---------- Data to use ----------

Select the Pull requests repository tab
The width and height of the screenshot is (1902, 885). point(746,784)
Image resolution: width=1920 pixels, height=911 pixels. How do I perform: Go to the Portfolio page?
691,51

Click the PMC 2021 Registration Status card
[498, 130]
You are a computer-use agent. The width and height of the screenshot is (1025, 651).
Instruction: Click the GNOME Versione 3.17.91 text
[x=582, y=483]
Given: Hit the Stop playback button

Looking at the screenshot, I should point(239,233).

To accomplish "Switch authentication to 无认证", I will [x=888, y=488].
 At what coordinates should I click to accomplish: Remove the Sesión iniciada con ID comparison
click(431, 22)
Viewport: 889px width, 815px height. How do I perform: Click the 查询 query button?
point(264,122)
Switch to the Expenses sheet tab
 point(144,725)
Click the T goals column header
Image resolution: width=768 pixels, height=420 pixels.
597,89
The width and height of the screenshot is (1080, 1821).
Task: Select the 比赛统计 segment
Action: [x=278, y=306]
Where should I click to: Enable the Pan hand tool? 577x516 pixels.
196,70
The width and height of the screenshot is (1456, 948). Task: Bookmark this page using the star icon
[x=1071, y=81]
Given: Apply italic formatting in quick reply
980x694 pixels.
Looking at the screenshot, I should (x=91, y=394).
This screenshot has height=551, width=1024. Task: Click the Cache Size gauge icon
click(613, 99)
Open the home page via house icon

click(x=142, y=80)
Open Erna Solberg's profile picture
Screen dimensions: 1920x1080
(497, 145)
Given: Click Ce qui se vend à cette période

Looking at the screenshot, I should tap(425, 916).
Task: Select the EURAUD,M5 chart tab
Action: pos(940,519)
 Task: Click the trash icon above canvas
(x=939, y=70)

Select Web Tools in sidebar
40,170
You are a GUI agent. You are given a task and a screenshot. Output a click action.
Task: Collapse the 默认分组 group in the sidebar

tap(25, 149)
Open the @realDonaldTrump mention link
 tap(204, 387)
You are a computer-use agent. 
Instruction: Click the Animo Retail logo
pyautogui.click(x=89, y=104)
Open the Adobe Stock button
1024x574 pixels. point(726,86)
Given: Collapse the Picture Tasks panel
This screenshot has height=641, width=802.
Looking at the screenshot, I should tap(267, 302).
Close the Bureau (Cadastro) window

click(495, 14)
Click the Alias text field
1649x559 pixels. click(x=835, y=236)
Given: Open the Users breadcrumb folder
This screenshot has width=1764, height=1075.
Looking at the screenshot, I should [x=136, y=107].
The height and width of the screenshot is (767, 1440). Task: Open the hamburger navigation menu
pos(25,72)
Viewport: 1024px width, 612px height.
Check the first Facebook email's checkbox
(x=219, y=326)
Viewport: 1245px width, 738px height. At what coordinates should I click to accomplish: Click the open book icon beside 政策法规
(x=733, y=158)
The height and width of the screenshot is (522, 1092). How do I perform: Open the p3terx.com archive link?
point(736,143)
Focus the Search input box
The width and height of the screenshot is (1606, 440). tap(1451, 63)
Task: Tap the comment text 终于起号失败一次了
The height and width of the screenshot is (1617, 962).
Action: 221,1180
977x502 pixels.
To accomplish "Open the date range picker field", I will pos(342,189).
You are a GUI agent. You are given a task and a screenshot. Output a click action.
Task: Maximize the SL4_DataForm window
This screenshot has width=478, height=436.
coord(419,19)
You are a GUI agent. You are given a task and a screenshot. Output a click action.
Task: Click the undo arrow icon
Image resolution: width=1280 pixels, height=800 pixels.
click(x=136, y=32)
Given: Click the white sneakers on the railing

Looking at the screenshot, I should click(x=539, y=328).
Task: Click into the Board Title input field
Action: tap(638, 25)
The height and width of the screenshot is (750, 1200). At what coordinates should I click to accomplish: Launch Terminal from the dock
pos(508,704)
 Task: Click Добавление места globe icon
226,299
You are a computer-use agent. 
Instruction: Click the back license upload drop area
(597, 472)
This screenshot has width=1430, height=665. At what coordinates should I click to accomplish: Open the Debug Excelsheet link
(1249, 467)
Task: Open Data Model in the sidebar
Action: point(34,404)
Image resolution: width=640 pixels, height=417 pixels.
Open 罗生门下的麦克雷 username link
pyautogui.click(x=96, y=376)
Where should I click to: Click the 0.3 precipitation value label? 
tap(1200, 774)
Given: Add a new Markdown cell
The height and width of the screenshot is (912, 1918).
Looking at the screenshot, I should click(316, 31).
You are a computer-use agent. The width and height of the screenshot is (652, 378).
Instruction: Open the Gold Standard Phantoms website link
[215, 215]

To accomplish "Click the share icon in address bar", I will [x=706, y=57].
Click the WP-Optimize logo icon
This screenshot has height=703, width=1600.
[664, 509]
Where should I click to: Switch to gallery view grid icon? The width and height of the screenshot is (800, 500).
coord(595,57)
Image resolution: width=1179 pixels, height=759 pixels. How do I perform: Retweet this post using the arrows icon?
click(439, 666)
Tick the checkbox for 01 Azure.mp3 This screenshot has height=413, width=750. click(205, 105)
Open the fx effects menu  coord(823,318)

----------

### Task item:
Line by line, print the listing above exactly.

### Response:
Select the Pull requests repository tab
The width and height of the screenshot is (1902, 885). point(746,784)
Image resolution: width=1920 pixels, height=911 pixels. How do I perform: Go to the Portfolio page?
691,51

Click the PMC 2021 Registration Status card
[498, 130]
You are a computer-use agent. The width and height of the screenshot is (1025, 651).
Instruction: Click the GNOME Versione 3.17.91 text
[x=582, y=483]
Given: Hit the Stop playback button

Looking at the screenshot, I should point(239,233).

To accomplish "Switch authentication to 无认证", I will [x=888, y=488].
 At what coordinates should I click to accomplish: Remove the Sesión iniciada con ID comparison
click(431, 22)
Viewport: 889px width, 815px height. How do I perform: Click the 查询 query button?
point(264,122)
Switch to the Expenses sheet tab
 point(144,725)
Click the T goals column header
Image resolution: width=768 pixels, height=420 pixels.
597,89
The width and height of the screenshot is (1080, 1821).
Task: Select the 比赛统计 segment
Action: [x=278, y=306]
Where should I click to: Enable the Pan hand tool? 577x516 pixels.
196,70
The width and height of the screenshot is (1456, 948). Task: Bookmark this page using the star icon
[x=1071, y=81]
Given: Apply italic formatting in quick reply
980x694 pixels.
Looking at the screenshot, I should (x=91, y=394).
This screenshot has height=551, width=1024. Task: Click the Cache Size gauge icon
click(613, 99)
Open the home page via house icon

click(x=142, y=80)
Open Erna Solberg's profile picture
Screen dimensions: 1920x1080
(497, 145)
Given: Click Ce qui se vend à cette période

Looking at the screenshot, I should tap(425, 916).
Task: Select the EURAUD,M5 chart tab
Action: pos(940,519)
 Task: Click the trash icon above canvas
(x=939, y=70)

Select Web Tools in sidebar
40,170
You are a GUI agent. You are given a task and a screenshot. Output a click action.
Task: Collapse the 默认分组 group in the sidebar

tap(25, 149)
Open the @realDonaldTrump mention link
 tap(204, 387)
You are a computer-use agent. 
Instruction: Click the Animo Retail logo
pyautogui.click(x=89, y=104)
Open the Adobe Stock button
1024x574 pixels. point(726,86)
Given: Collapse the Picture Tasks panel
This screenshot has height=641, width=802.
Looking at the screenshot, I should tap(267, 302).
Close the Bureau (Cadastro) window

click(495, 14)
Click the Alias text field
1649x559 pixels. click(x=835, y=236)
Given: Open the Users breadcrumb folder
This screenshot has width=1764, height=1075.
Looking at the screenshot, I should [x=136, y=107].
The height and width of the screenshot is (767, 1440). Task: Open the hamburger navigation menu
pos(25,72)
Viewport: 1024px width, 612px height.
Check the first Facebook email's checkbox
(x=219, y=326)
Viewport: 1245px width, 738px height. At what coordinates should I click to accomplish: Click the open book icon beside 政策法规
(x=733, y=158)
The height and width of the screenshot is (522, 1092). How do I perform: Open the p3terx.com archive link?
point(736,143)
Focus the Search input box
The width and height of the screenshot is (1606, 440). tap(1451, 63)
Task: Tap the comment text 终于起号失败一次了
The height and width of the screenshot is (1617, 962).
Action: 221,1180
977x502 pixels.
To accomplish "Open the date range picker field", I will pos(342,189).
You are a GUI agent. You are given a task and a screenshot. Output a click action.
Task: Maximize the SL4_DataForm window
This screenshot has width=478, height=436.
coord(419,19)
You are a GUI agent. You are given a task and a screenshot. Output a click action.
Task: Click the undo arrow icon
Image resolution: width=1280 pixels, height=800 pixels.
click(x=136, y=32)
Given: Click the white sneakers on the railing

Looking at the screenshot, I should click(x=539, y=328).
Task: Click into the Board Title input field
Action: tap(638, 25)
The height and width of the screenshot is (750, 1200). At what coordinates should I click to accomplish: Launch Terminal from the dock
pos(508,704)
 Task: Click Добавление места globe icon
226,299
You are a computer-use agent. 
Instruction: Click the back license upload drop area
(597, 472)
This screenshot has width=1430, height=665. At what coordinates should I click to accomplish: Open the Debug Excelsheet link
(1249, 467)
Task: Open Data Model in the sidebar
Action: point(34,404)
Image resolution: width=640 pixels, height=417 pixels.
Open 罗生门下的麦克雷 username link
pyautogui.click(x=96, y=376)
Where should I click to: Click the 0.3 precipitation value label? 
tap(1200, 774)
Given: Add a new Markdown cell
The height and width of the screenshot is (912, 1918).
Looking at the screenshot, I should click(316, 31).
You are a computer-use agent. The width and height of the screenshot is (652, 378).
Instruction: Open the Gold Standard Phantoms website link
[215, 215]

To accomplish "Click the share icon in address bar", I will [x=706, y=57].
Click the WP-Optimize logo icon
This screenshot has height=703, width=1600.
[664, 509]
Where should I click to: Switch to gallery view grid icon? The width and height of the screenshot is (800, 500).
coord(595,57)
Image resolution: width=1179 pixels, height=759 pixels. How do I perform: Retweet this post using the arrows icon?
click(439, 666)
Tick the checkbox for 01 Azure.mp3 This screenshot has height=413, width=750. click(205, 105)
Open the fx effects menu  coord(823,318)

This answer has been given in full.